Excerpted text:
────────────────────

I lost my job this past Thursday.
It was at the end of the day. The owners' nephew pulled me into the office and with a poorly worded speech, accompanied by (what I hope was) a nervous giggle, said that I was going to be laid off Friday. I could, he assured me, finish the hour left of my day.
Seeing as I was salary, I refused that generous offer.
It's not that I didn't see this coming. Things got goofy fast recently.
Lisa had predicted this, saying they'd have me do their dirty work by laying off much of the staff and then can me in the end.
Well by this week there wasn't much of a staff left to lay off - 3rd shift had been gouged (infuriating me, as I believe it to be a safety concern), the day shifts were barren, our most populated department was down to five workers, and an entire department was 'replaced' with the nephew.
This week staff was instructed to train 'visiting' members of the owner's family -'visitors' who will no doubt take their jobs. I equate this training with being forced to teach someone how to properly F your wife.
In the infamous words of one employee, who once welcomed the regime change, "I never thought it could be worse. I thought it'd be all unicorns and rainbows. But this . . man they actually make me miss [the old owners]."
So I made sure my personal effects were out of my desk, I'd taken home some of my business cards as 'souvenirs' and I'd put my resume out there - all long weeks before I was let go.
Let's not sugarcoat this: this sucks. I put in ten years and was kicked to the curb on the eve of the holidays. What savings I had were severely dented by helping my family during and after their recent move, and severance - what severance?
So the future holds . . bills and no paycheck to pay them. Other than that, who knows? It's damn frightening.

────────────────────

Dataset excerpts:

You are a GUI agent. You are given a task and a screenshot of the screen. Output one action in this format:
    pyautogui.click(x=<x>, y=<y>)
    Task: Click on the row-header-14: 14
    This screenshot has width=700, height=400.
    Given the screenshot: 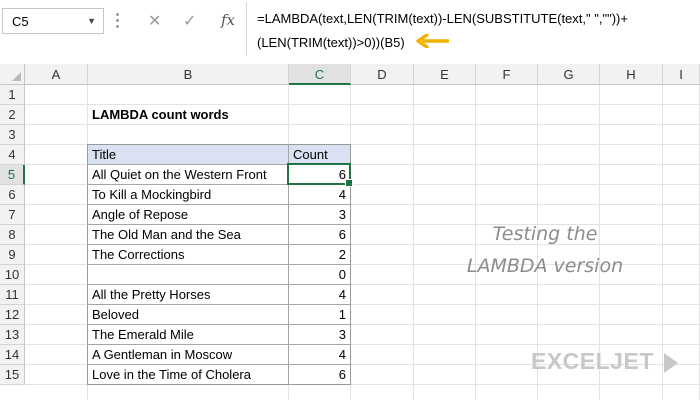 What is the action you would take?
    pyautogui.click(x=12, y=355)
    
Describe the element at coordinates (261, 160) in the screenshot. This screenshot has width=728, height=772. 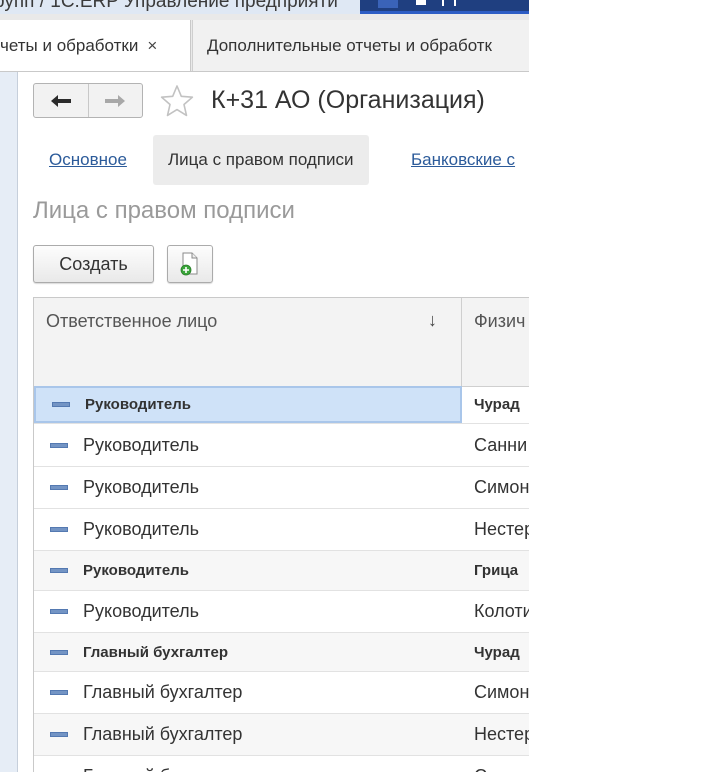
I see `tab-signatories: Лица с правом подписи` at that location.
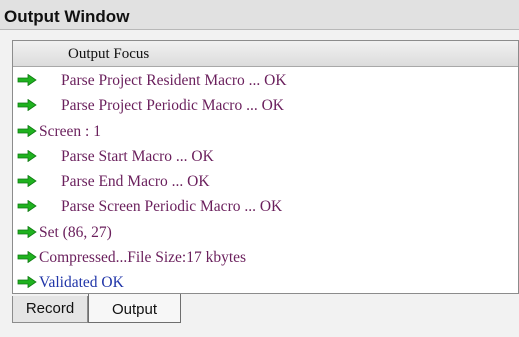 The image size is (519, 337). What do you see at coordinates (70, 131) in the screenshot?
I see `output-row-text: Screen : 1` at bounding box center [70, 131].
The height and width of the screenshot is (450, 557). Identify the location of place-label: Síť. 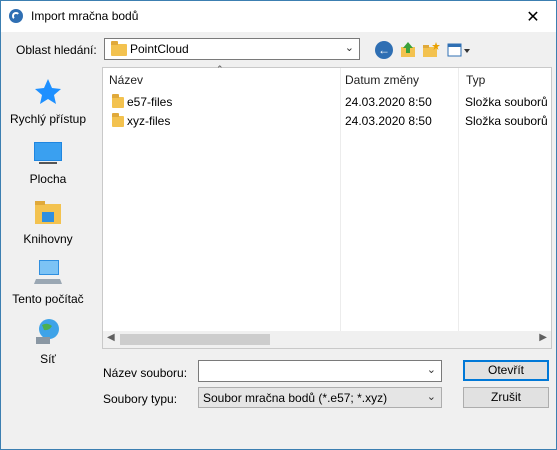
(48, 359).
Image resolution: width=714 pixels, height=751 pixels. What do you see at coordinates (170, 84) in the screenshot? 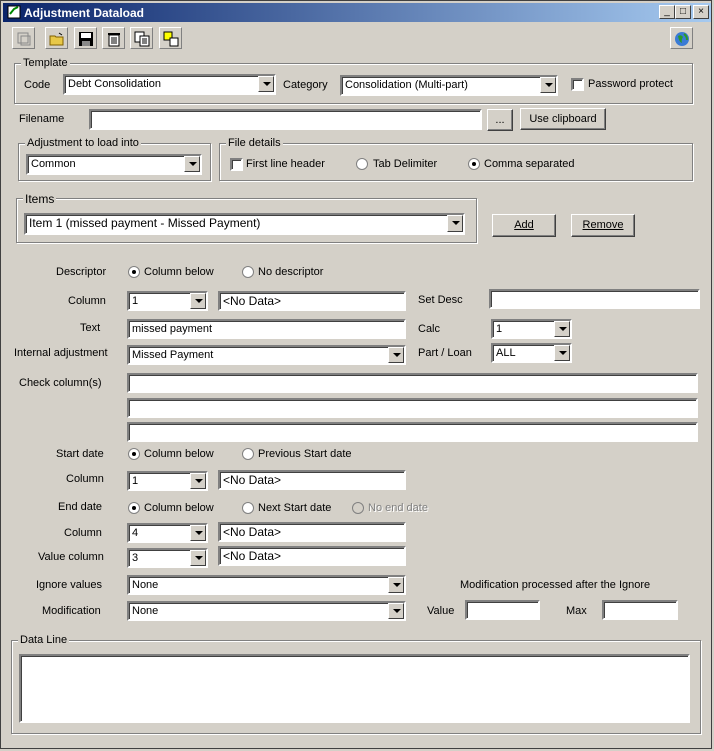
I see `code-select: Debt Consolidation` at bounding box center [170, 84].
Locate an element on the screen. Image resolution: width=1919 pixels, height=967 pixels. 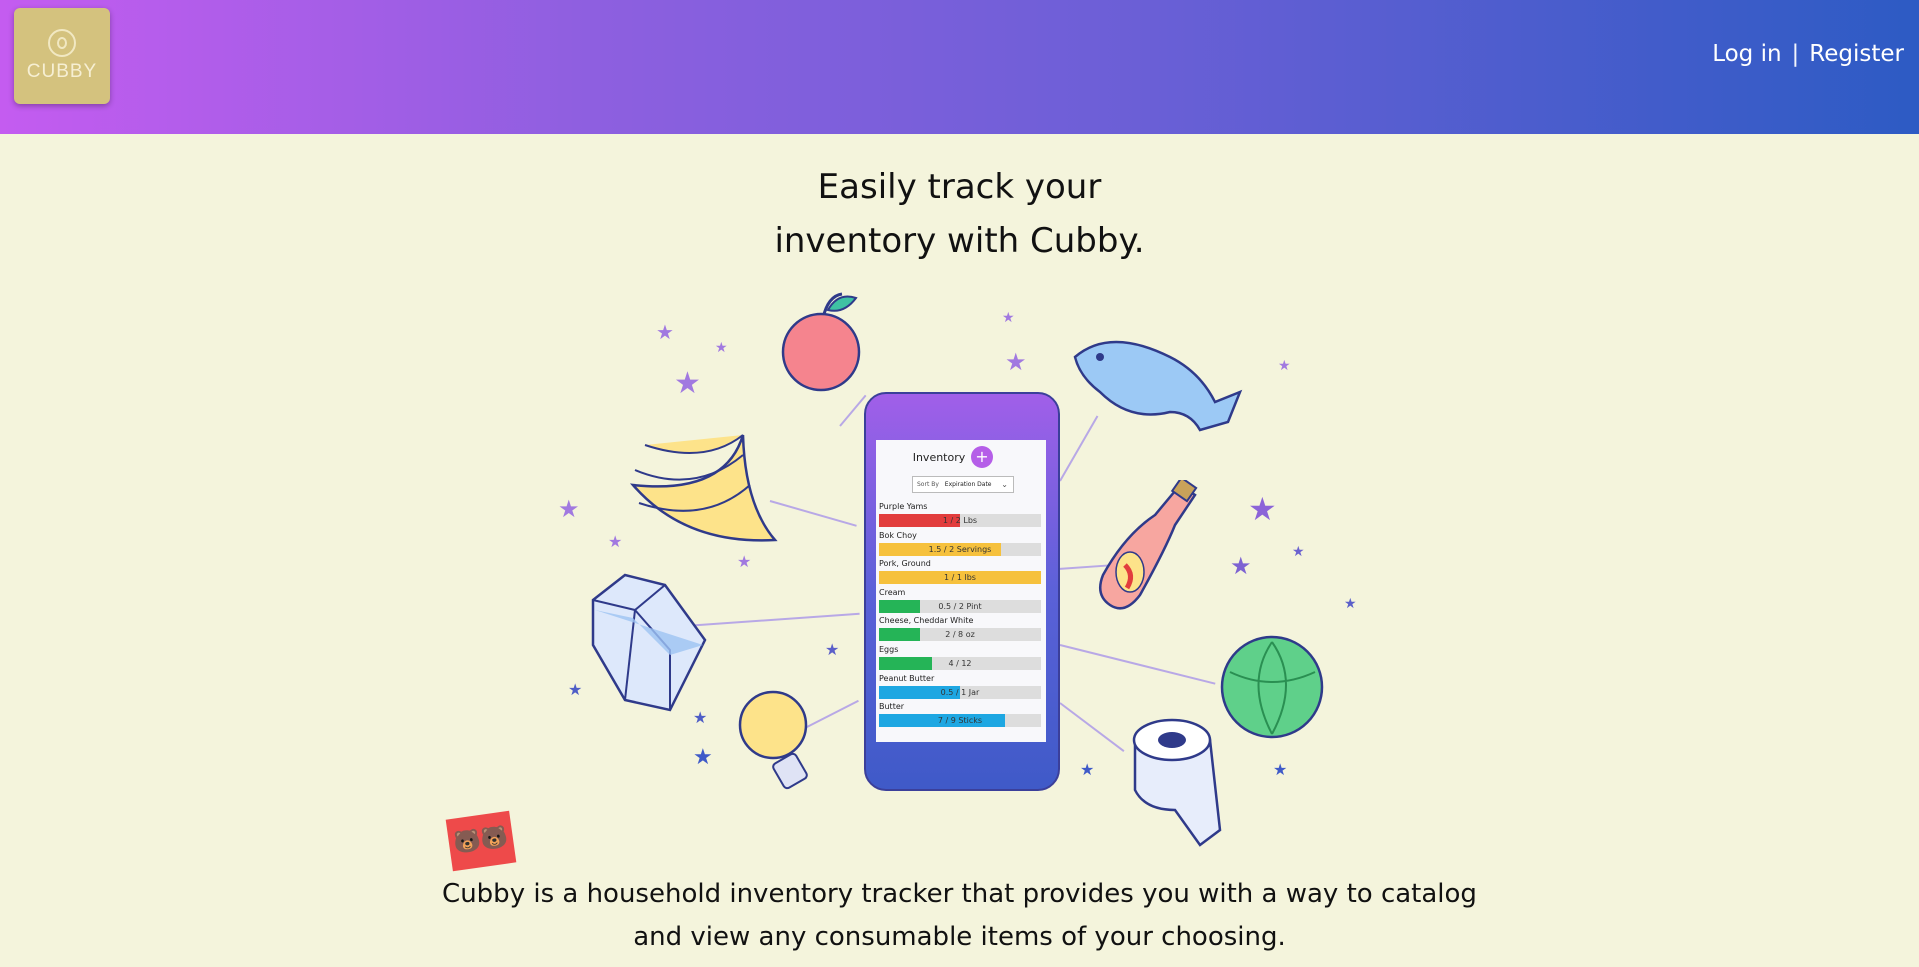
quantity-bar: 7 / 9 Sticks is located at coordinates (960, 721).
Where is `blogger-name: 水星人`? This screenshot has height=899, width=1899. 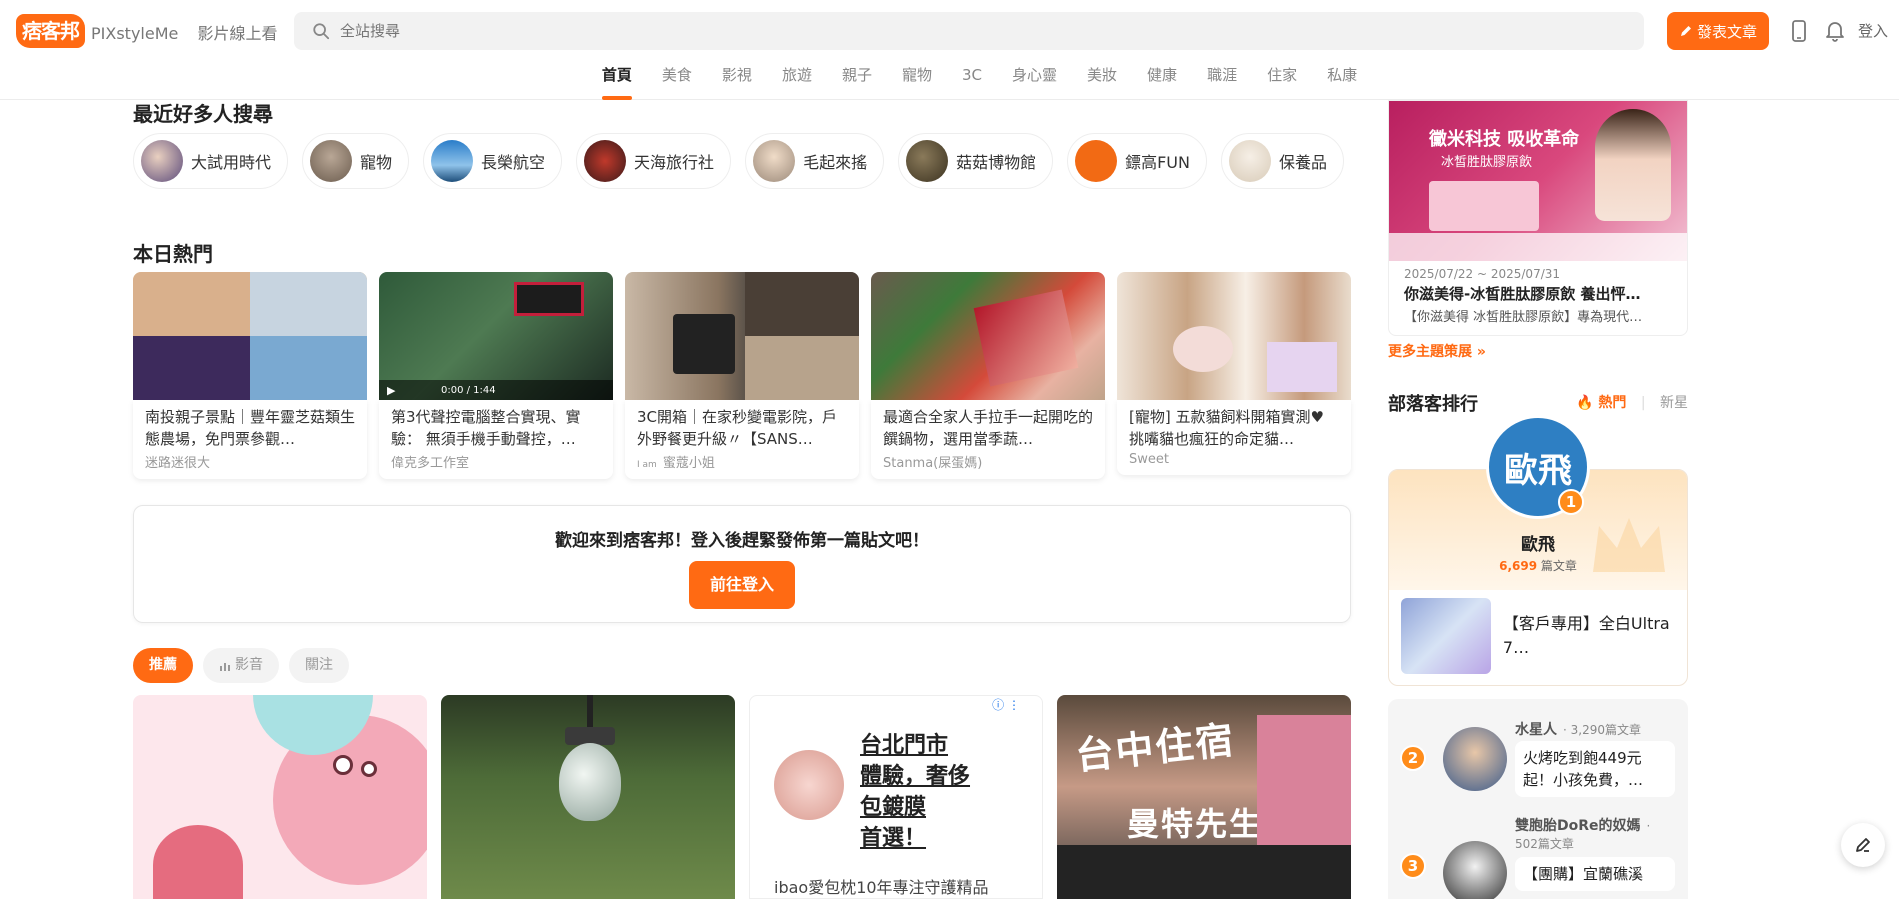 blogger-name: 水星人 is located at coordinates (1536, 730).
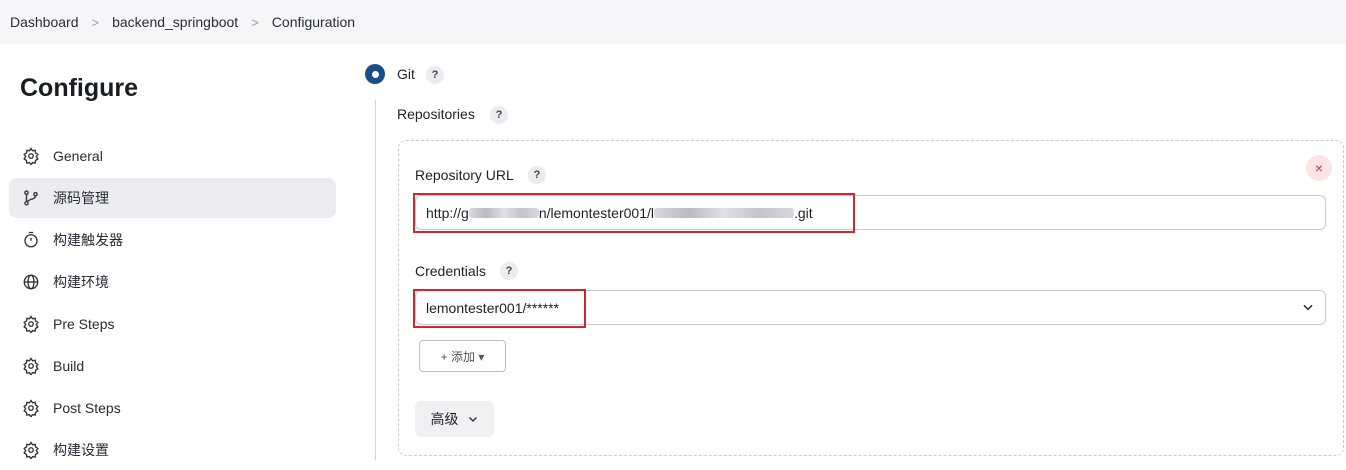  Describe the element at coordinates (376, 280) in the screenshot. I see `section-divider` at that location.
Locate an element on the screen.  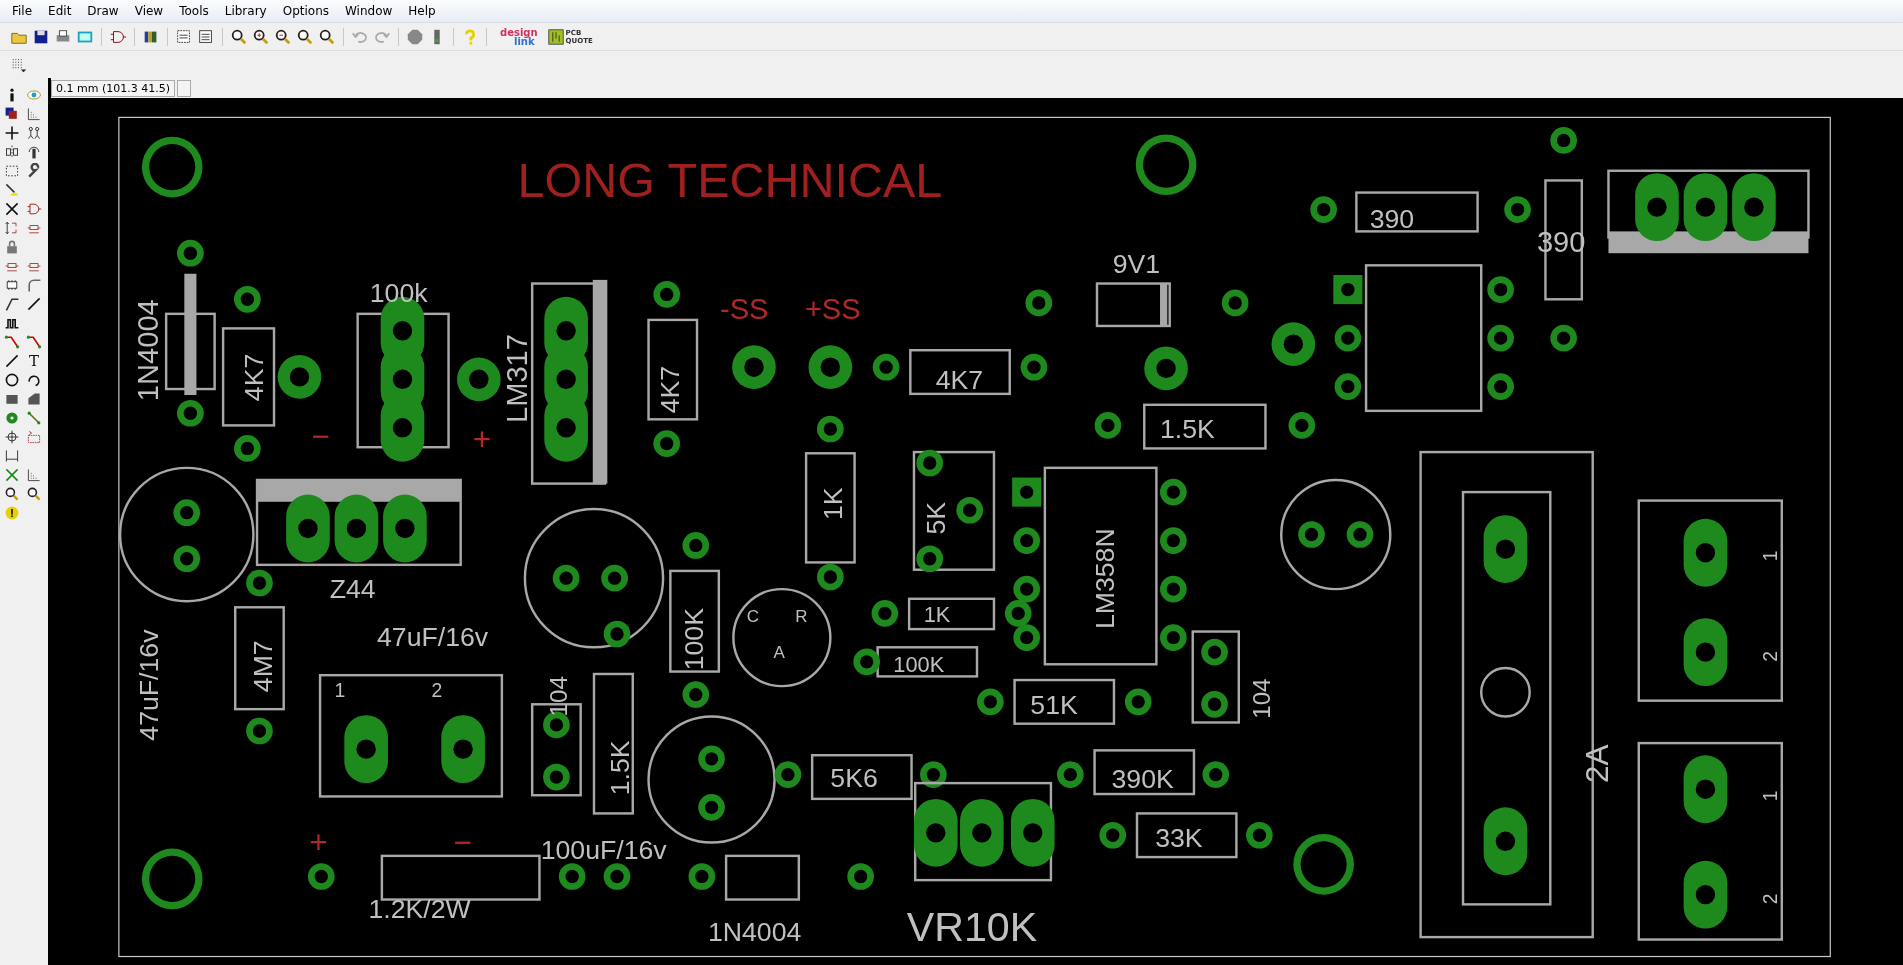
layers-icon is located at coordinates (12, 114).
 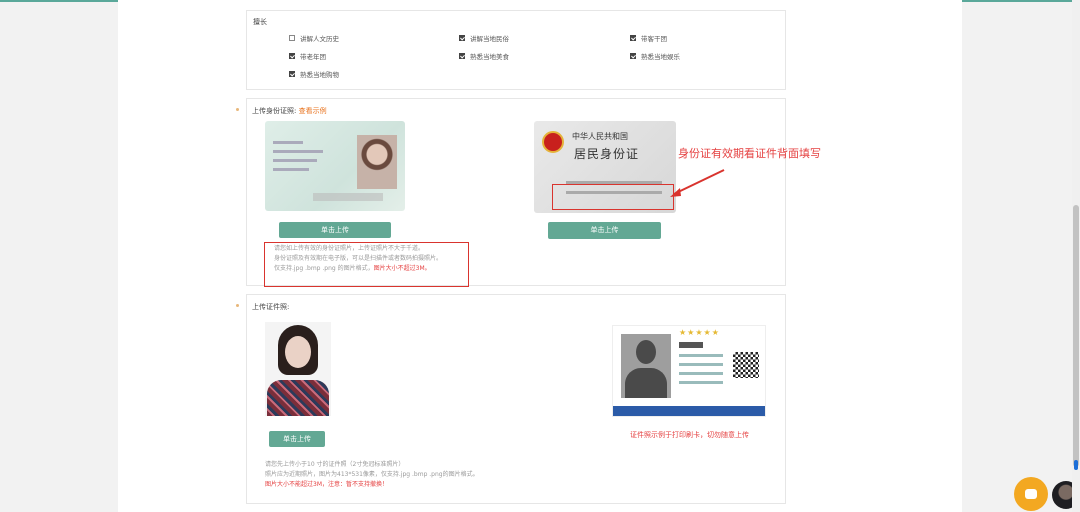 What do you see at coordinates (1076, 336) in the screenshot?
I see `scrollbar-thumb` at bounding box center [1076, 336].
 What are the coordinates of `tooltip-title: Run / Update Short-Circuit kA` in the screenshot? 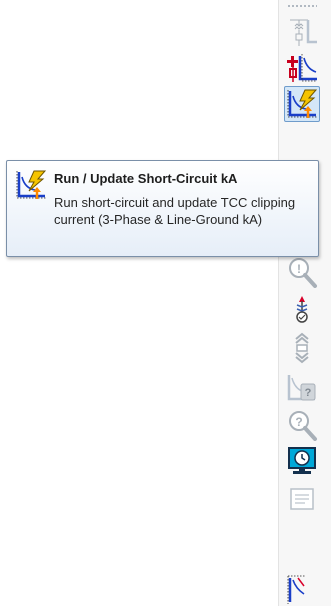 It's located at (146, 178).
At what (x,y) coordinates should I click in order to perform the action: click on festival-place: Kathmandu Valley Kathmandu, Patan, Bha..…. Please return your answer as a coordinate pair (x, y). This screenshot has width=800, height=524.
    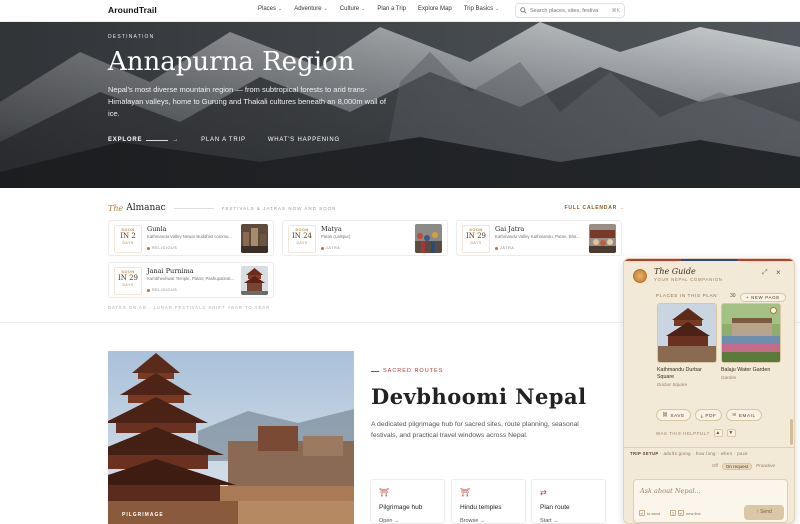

────────────────────

Tasks to carry out:
1: Retype the stretch of the layoff post from "It was at the" through "left of my day.".
2: Decide whether each statement agrees with the layoff post, answering yes or no and quoting the words that settle it: (a) The owners' nephew was the one who told the writer about the layoff. (b) The writer stayed to finish the hour left in the workday. (c) The writer had worked at the job for five years.
3: Carry on the layoff post from its final sentence.

Answers to the problems:
1:
It was at the end of the day. The owners' nephew pulled me into the office and with a poorly worded speech, accompanied by (what I hope was) a nervous giggle, said that I was going to be laid off Friday. I could, he assured me, finish the hour left of my day.

2:
(a) Yes: "The owners' nephew pulled me into the office and with a poorly worded speech, accompanied by (what I hope was) a nervous giggle, said that I was going to be laid off Friday."
(b) No: "Seeing as I was salary, I refused that generous offer."
(c) No: "I put in ten years and was kicked to the curb on the eve of the holidays."

3:
I suppose it'd be nice to stay within the industry, but the track record of the X is certainly not something to highlight on a resume. [Then again, I think most of the industry knows of the goings on within the place].
If I was to stay in the biz I would like the luxury of, say, an actual budget that doesn't change on a whim, some coherent marketing strategies, honest ownership, and either a solid physical structure or the actual means of recreating one.
But I think it's time to move on, to try something else for a change. I spent the day Friday sending out resumes and was rewarded with a quick call-back from one place, with an interview scheduled for Wednesday. Wish me luck.
There are positives to this whole deal. A) I don't have to worry about working this weekend and B) when an employee (who hadn't gotten the message about my layoff) called to complain about his schedule I was able to respond with a 'click'.
Seriously tho, I'm relived to be out of there. I HATED having my name all over a place that was falling short on customer service and product quality. I hated having to constantly use the owners wishes as a crutch when I had to explain why we did things - or failed to do things - a certain way, knowing that it made me sound like a weak and excuse ridden fool. And I'm sure this next part would hold true no matter where I'd worked, but I'm happy to be, at least momentarily, relieved of having to be ultimately responsible for everything.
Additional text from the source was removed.